콘텐츠로 이동

Security Groups Per Pod

An AWS security group acts as a virtual firewall for EC2 instances to control inbound and outbound traffic. By default, the Amazon VPC CNI will use security groups associated with the primary ENI on the node. More specifically, every ENI associated with the instance will have the same EC2 Security Groups. Thus, every Pod on a node shares the same security groups as the node it runs on.

As seen in the image below, all application Pods operating on worker nodes will have access to the RDS database service (considering RDS inbound allows node security group). Security groups are too coarse grained because they apply to all Pods running on a node. Security groups for Pods provides network segmentation for workloads which is an essential part a good defense in depth strategy.

illustration of node with security group connecting to RDS With security groups for Pods, you can improve compute efficiency by running applications with varying network security requirements on shared compute resources. Multiple types of security rules, such as Pod-to-Pod and Pod-to-External AWS services, can be defined in a single place with EC2 security groups and applied to workloads with Kubernetes native APIs. The image below shows security groups applied at the Pod level and how they simplify your application deployment and node architecture. The Pod can now access Amazon RDS database.

illustration of pod and node with different security groups connecting to RDS

You can enable security groups for Pods by setting ENABLE_POD_ENI=true for VPC CNI. Once enabled, the “VPC Resource Controller“ running on the control plane (managed by EKS) creates and attaches a trunk interface called “aws-k8s-trunk-eni“ to the node.

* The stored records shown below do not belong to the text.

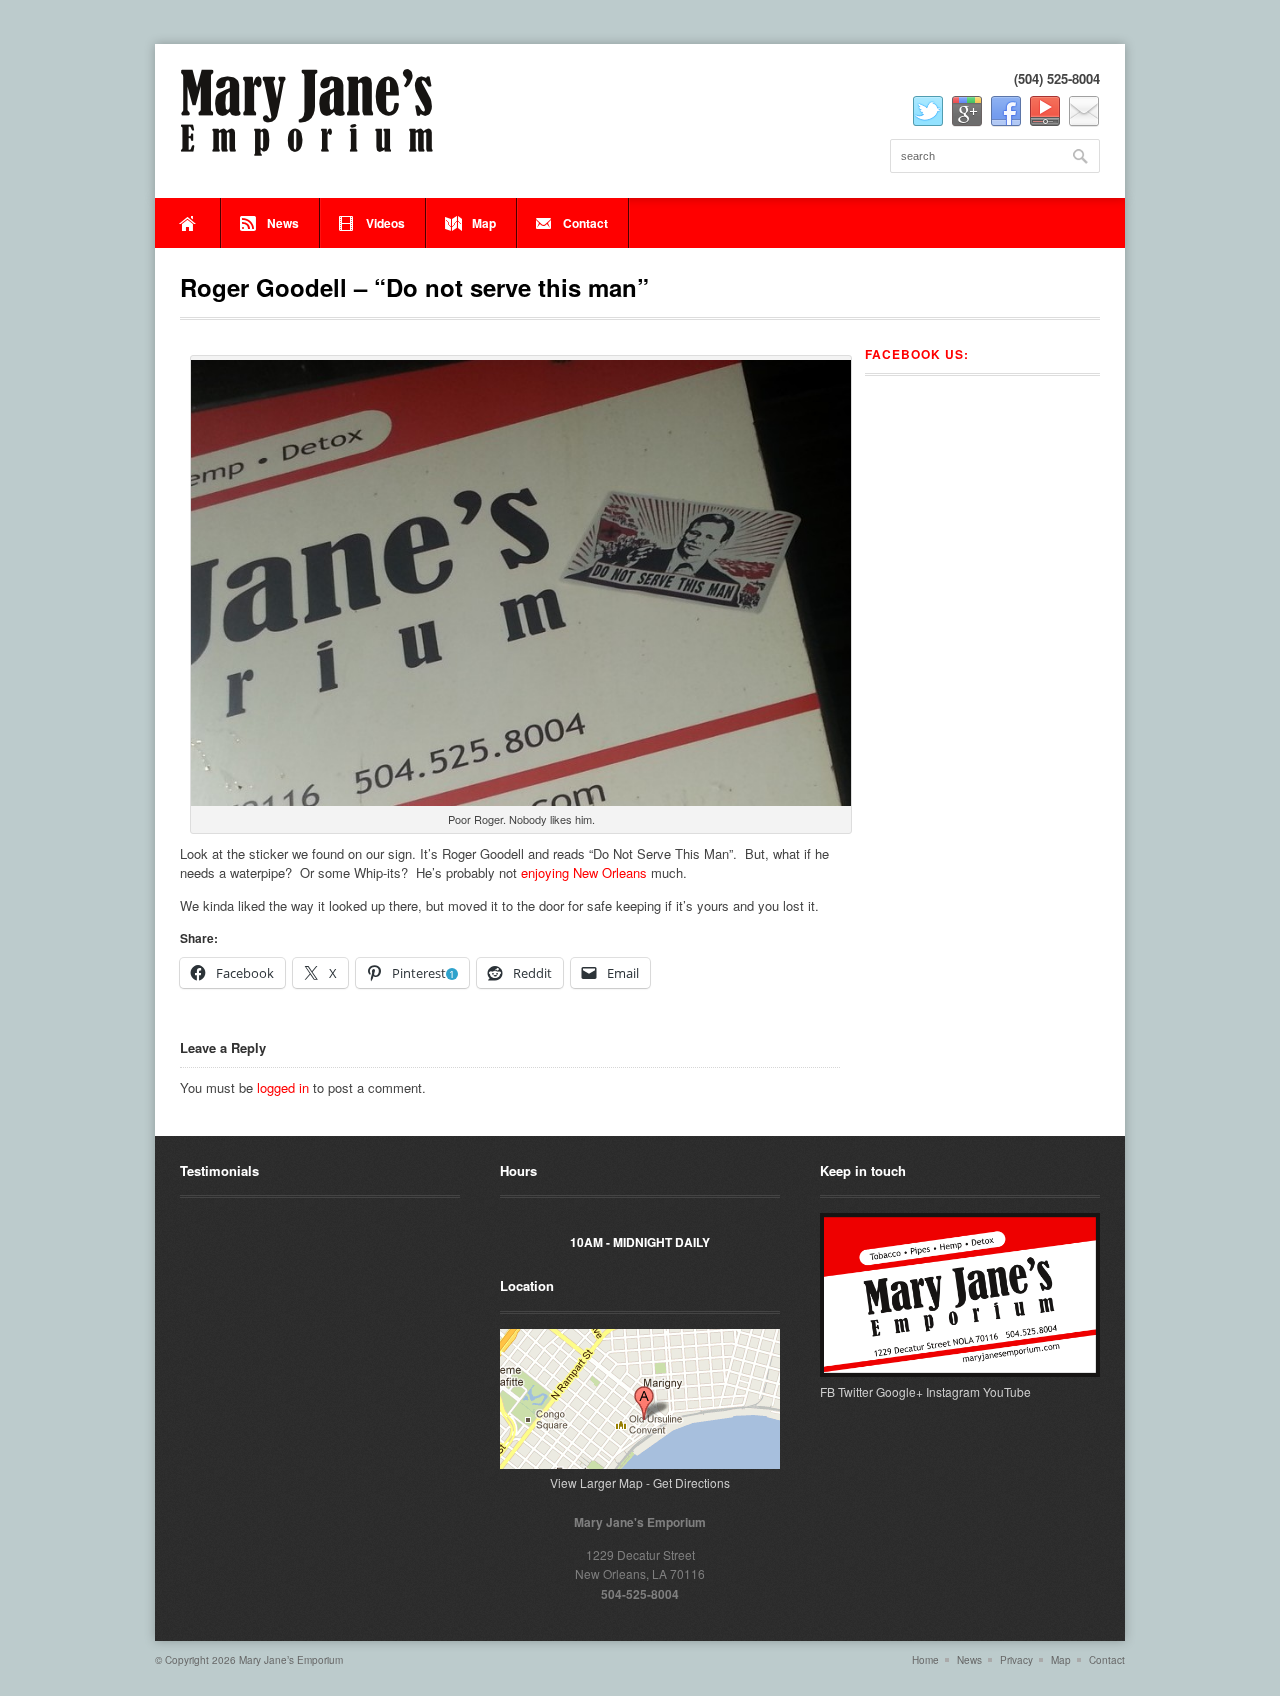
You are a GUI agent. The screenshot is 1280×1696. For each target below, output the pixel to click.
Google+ (899, 1391)
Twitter (855, 1391)
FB (827, 1391)
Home (188, 223)
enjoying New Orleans (584, 872)
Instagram (953, 1391)
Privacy (1016, 1660)
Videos (385, 223)
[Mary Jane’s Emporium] (307, 112)
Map (484, 223)
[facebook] (1006, 112)
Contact (585, 223)
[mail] (1084, 112)
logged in (283, 1087)
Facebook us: (917, 354)
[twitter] (928, 112)
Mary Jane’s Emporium (291, 1660)
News (283, 223)
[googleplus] (967, 112)
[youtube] (1045, 112)
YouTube (1007, 1391)
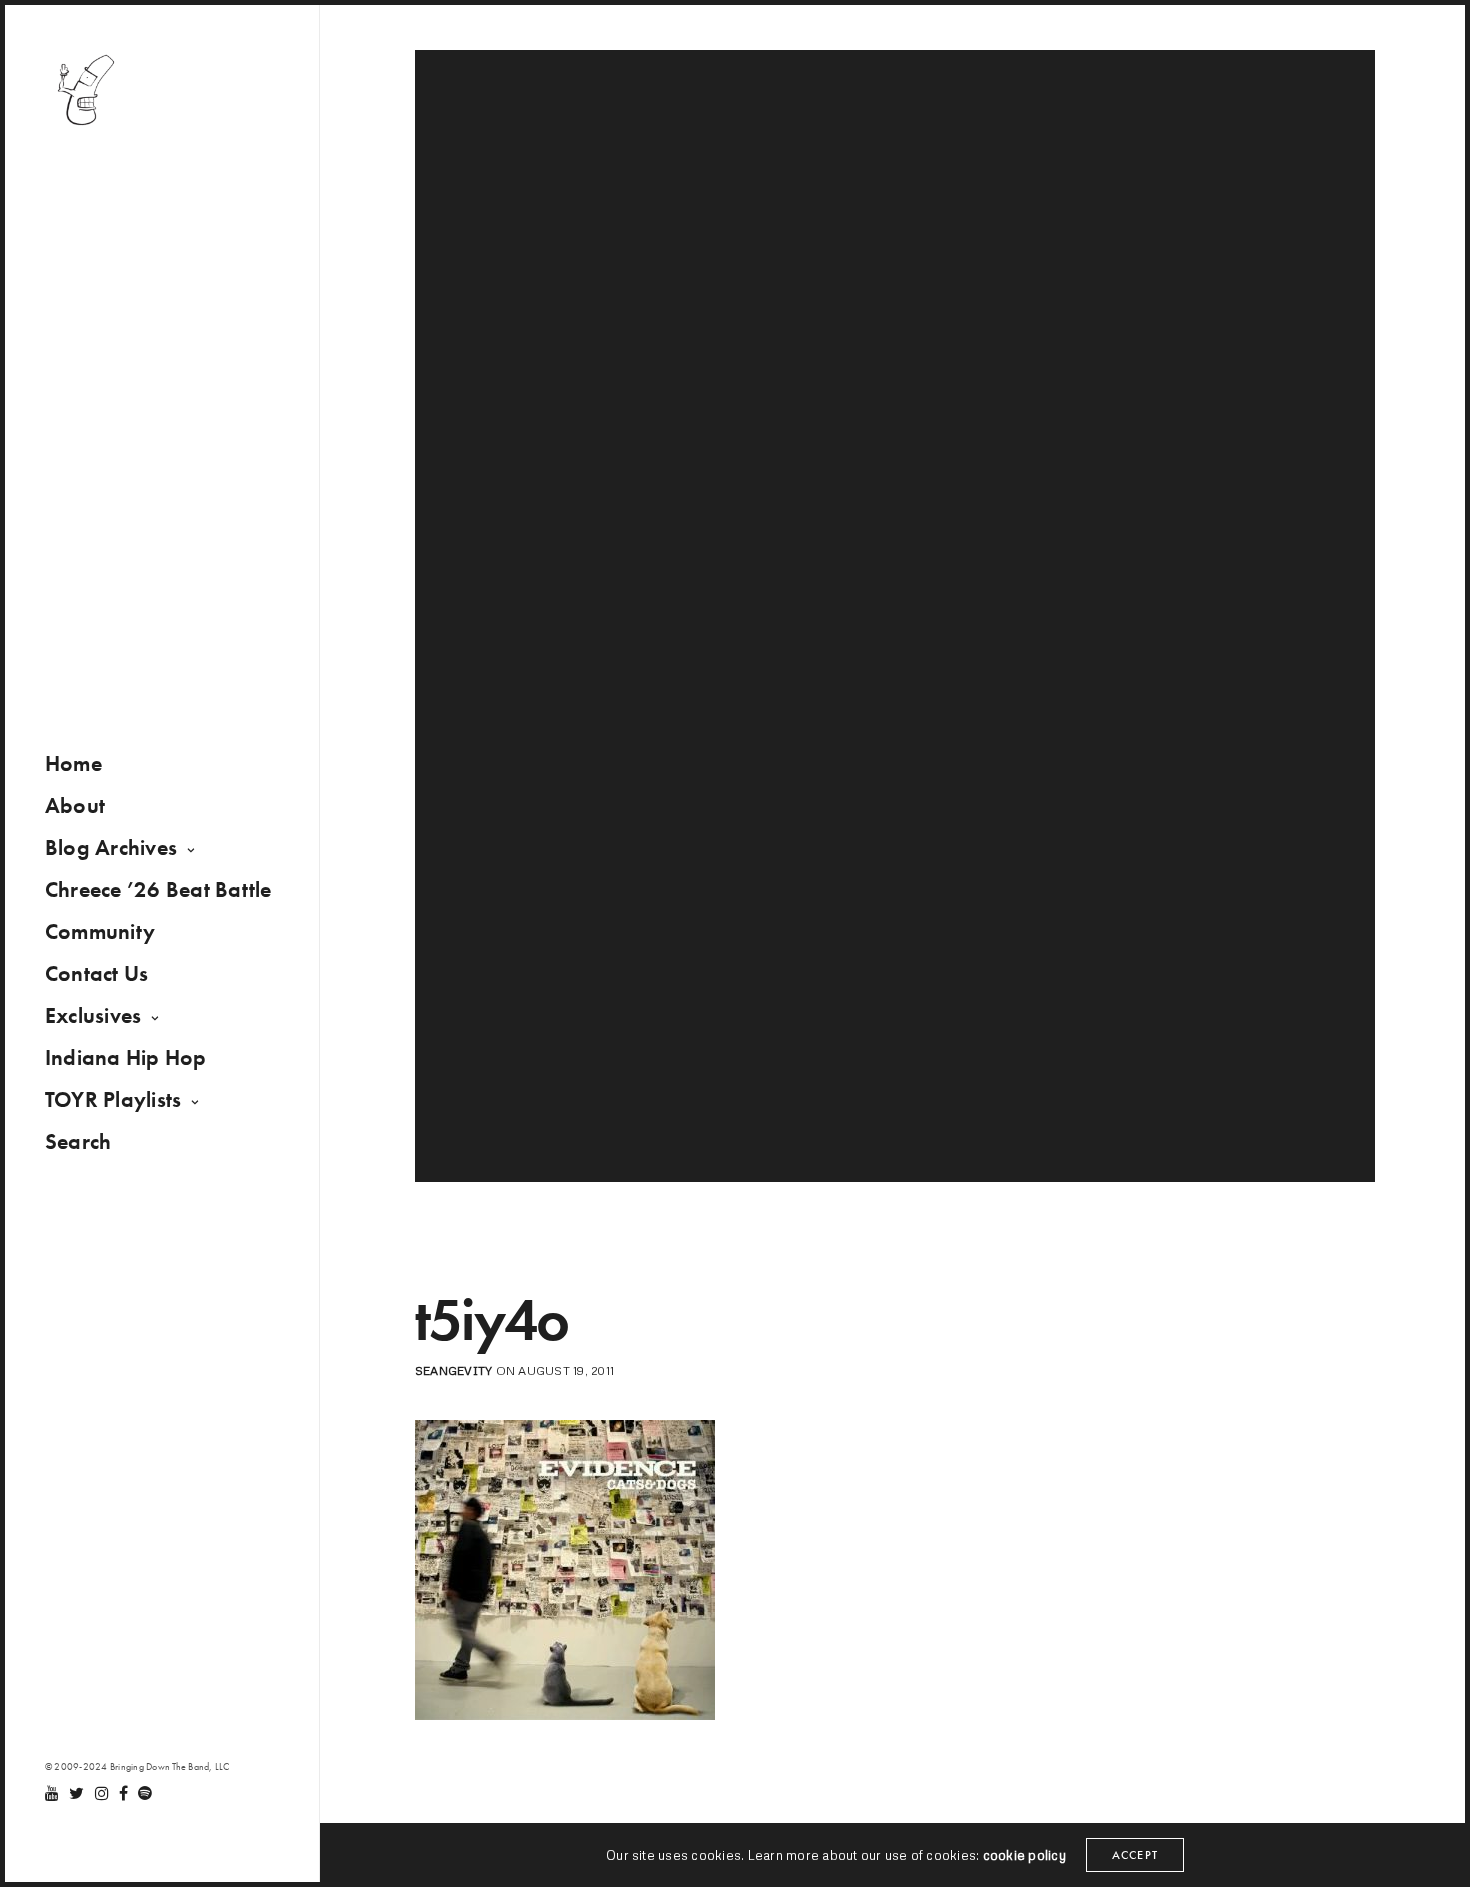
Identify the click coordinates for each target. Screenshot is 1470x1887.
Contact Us (96, 973)
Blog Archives (111, 847)
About (75, 805)
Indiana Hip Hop (126, 1057)
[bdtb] (85, 90)
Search (78, 1141)
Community (100, 931)
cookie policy (1024, 1855)
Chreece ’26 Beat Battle (158, 889)
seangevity (453, 1370)
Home (73, 763)
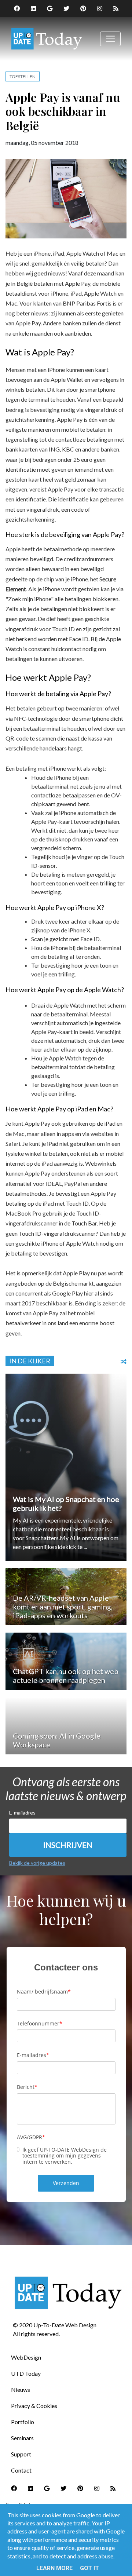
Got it (89, 2568)
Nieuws (20, 2389)
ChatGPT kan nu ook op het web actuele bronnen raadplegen (65, 1675)
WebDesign (26, 2357)
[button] (67, 1844)
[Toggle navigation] (110, 39)
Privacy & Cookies (34, 2405)
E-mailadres (22, 1812)
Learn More (54, 2568)
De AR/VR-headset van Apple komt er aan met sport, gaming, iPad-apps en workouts (63, 1606)
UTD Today (26, 2373)
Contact (21, 2470)
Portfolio (22, 2421)
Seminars (22, 2437)
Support (21, 2454)
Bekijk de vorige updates (37, 1863)
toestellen (23, 76)
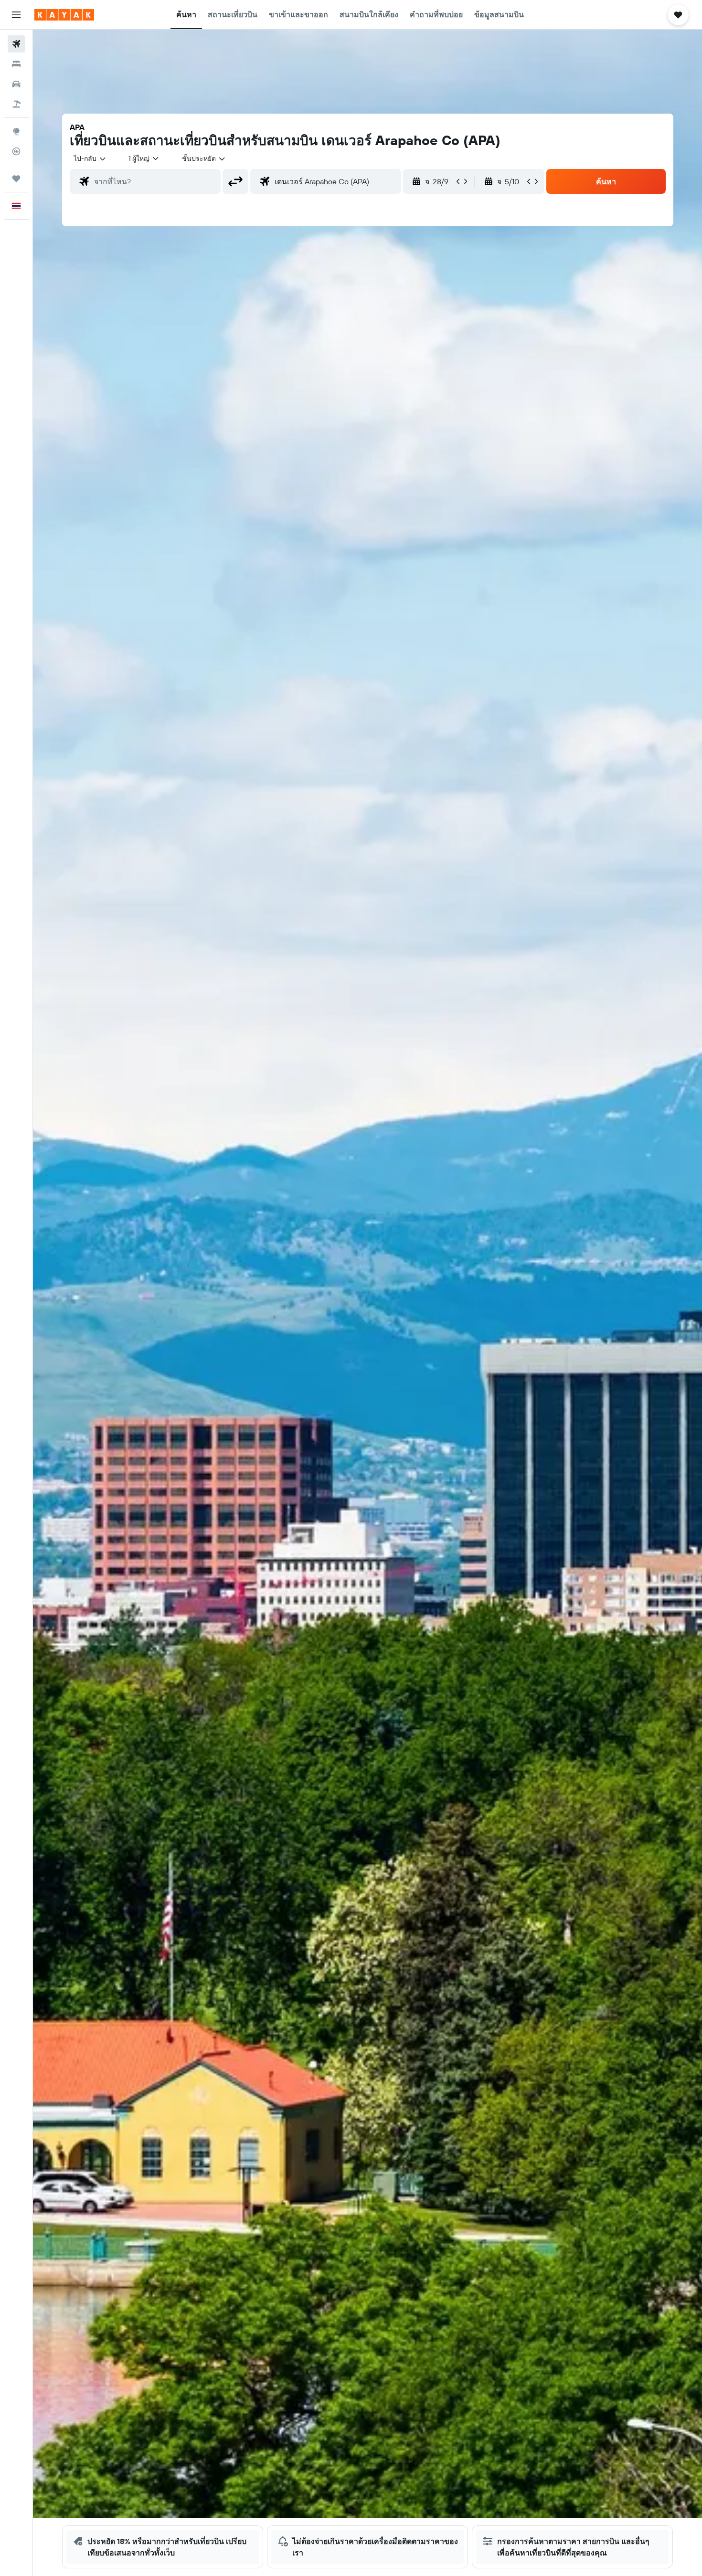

The trunk interface acts as a standard network interface attached to the instance. To manage trunk interfaces, you must add the AmazonEKSVPCResourceController managed policy to the cluster role that goes with your Amazon EKS cluster.

The controller also creates branch interfaces named "aws-k8s-branch-eni" and associates them with the trunk interface. Pods are assigned a security group using the SecurityGroupPolicy custom resource and are associated with a branch interface. Since security groups are specified with network interfaces, we are now able to schedule Pods requiring specific security groups on these additional network interfaces. Review the EKS User Guide Section on Security Groups for Pods, including deployment prerequisites.

illustration of worker subnet with security groups associated with ENIs

Branch interface capacity is additive to existing instance type limits for secondary IP addresses. Pods that use security groups are not accounted for in the max-pods formula and when you use security group for pods you need to consider raising the max-pods value or be ok with running fewer pods than the node can actually support.

A m5.large can have up to 9 branch network interfaces and up to 27 secondary IP addresses assigned to its standard network interfaces. As shown in the example below, the default max-pods for a m5.large is 29, and EKS counts the Pods that use security groups towards the maximum Pods. Please see the EKS user guide for instructions on how to change the max-pods for nodes.

When security groups for Pods are used in combination with custom networking, the security group defined in security groups for Pods is used rather than the security group specified in the ENIConfig. As a result, when custom networking is enabled, carefully assess security group ordering while using security groups per Pod.

Recommendations

Disable TCP Early Demux for Liveness Probe

If are you using liveness or readiness probes, you also need to disable TCP early demux, so that the kubelet can connect to Pods on branch network interfaces via TCP. This is only required in strict mode. To do this run the following command:

kubectl edit daemonset aws-node -n kube-system

Under the initContainer section, change the value for DISABLE_TCP_EARLY_DEMUX to true.

Use Security Group For Pods to leverage existing AWS configuration investment.

Security groups makes it easier to restrict network access to VPC resources, such as RDS databases or EC2 instances. One clear advantage of security groups per Pod is the opportunity to reuse existing AWS security group resources. If you are using security groups as a network firewall to limit access to your AWS services, we propose applying security groups to Pods using branch ENIs. Consider using security groups for Pods if you are transferring apps from EC2 instances to EKS and limit access to other AWS services with security groups.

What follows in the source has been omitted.